Título da dissertação: Related and Conflated: A theoretical and discursive framing of multiculturalism and global citizenship education in the Canadian context

Autor/a: Karen Pashby

Natureza do estudo: Doctor of Philosophy

Instituição: Institute for Studies in Education University of Toronto

Ano: 2013

Disponível em: https://tspace.library.utoronto.ca/bitstream/1807/35921/3/Pashby_Karen_201306_PhD_thesis.pdf


There is a public perception that Canada is an ideal place for cultivating global citizenship because of its culturally plural demographics and official policies of multiculturalism. Global Citizenship Education (GCE) is a growing field in Canadian education and is an explicit focus in the Alberta social studies curriculum. This thesis brings together four conversations within which multiculturalism and GCE are both related and conflated: (a) the public perceptions of Canada as a model of cultural diversity and global citizenship, (b) the scholarly discussions of GCE and multiculturalism, (c) the policy context where multiculturalism is set alongside GCE, and (d) the practical ways that the two are mutually related in curriculum and lesson documents.
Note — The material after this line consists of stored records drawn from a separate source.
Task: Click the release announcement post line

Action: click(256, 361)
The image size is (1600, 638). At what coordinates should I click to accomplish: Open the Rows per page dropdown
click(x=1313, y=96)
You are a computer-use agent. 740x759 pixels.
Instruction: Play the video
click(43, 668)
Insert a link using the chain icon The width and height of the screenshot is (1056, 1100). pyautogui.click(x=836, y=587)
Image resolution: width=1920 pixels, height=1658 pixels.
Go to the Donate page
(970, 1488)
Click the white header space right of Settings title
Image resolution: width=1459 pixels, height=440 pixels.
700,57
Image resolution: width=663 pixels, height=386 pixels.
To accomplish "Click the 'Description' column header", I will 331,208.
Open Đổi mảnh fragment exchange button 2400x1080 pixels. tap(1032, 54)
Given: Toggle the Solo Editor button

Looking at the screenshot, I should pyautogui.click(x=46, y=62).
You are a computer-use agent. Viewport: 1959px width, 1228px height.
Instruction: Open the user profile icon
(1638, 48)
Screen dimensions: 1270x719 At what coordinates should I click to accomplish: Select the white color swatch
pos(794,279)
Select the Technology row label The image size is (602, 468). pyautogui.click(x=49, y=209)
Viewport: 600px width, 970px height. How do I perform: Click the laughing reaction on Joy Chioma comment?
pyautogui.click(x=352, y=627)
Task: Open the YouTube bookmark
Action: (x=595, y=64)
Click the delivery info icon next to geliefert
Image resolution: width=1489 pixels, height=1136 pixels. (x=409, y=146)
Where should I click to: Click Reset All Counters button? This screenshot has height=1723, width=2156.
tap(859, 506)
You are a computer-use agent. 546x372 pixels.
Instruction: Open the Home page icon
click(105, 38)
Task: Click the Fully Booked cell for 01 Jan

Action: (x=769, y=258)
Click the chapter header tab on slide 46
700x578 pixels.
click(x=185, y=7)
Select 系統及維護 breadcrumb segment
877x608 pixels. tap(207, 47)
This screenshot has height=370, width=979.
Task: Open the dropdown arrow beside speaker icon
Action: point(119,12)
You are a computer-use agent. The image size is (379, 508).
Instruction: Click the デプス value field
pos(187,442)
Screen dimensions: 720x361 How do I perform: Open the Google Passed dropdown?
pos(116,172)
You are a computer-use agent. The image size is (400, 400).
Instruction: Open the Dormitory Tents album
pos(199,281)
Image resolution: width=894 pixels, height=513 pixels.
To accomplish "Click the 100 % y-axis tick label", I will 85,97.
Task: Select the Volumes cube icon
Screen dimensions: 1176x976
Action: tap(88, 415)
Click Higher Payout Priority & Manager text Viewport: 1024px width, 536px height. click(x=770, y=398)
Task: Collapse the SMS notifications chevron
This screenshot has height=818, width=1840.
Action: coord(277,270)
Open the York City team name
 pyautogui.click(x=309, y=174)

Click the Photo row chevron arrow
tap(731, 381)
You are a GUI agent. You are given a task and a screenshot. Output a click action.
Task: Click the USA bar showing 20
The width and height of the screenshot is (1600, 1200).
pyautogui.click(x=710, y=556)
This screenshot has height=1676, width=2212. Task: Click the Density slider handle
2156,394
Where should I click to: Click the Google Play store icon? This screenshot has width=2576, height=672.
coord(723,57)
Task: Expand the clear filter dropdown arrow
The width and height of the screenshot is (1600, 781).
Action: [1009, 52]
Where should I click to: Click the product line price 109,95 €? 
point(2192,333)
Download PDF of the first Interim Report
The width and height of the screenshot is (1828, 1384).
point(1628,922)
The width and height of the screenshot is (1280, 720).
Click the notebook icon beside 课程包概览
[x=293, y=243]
There are four interrelated sections to this thesis; each identifies the tensions inherent to multiculturalism, GCE, and the perceived relationship between these fields. First is a wider philosophical and theoretical framing of the topic.

Second is the examination of educational research on the topic. Third is a critical discourse analysis of policy, curriculum, and lesson plan documents in the province of Alberta. Last is a synthesis of the findings from all three sections. The analysis finds that there are philosophical and ideological tensions inherent to both fields and to the relationships between them. This contributes to conceptual and ideological conflation and confusion. This finding raises some important concerns in terms of possibilities and constraints to thinking about cultural diversity and social inequities in new ways. It highlights how multicultural contexts of GCE can lead to the recreation of tensions, conflation, and ambiguity. However, the Alberta context demonstrates that a multicultural context can also open critical spaces and possibilities for GCE through engagements with tensions and complexities. Thus this thesis contributes theoretically, by presenting a framework and perspective for interrogating and critically inquiring into the relationship between the two fields. It also contributes to the policy and curriculum discussions in educational research and practice by highlighting the importance of foregrounding key tensions inherent to each field and by identifying the potential negative consequences of leaving these tensions implicit.

Keywords: Global Citizenship Education; Multicultural Education; Critical literacy; Critical discourse analysis; Social Studies; Citizenship Education.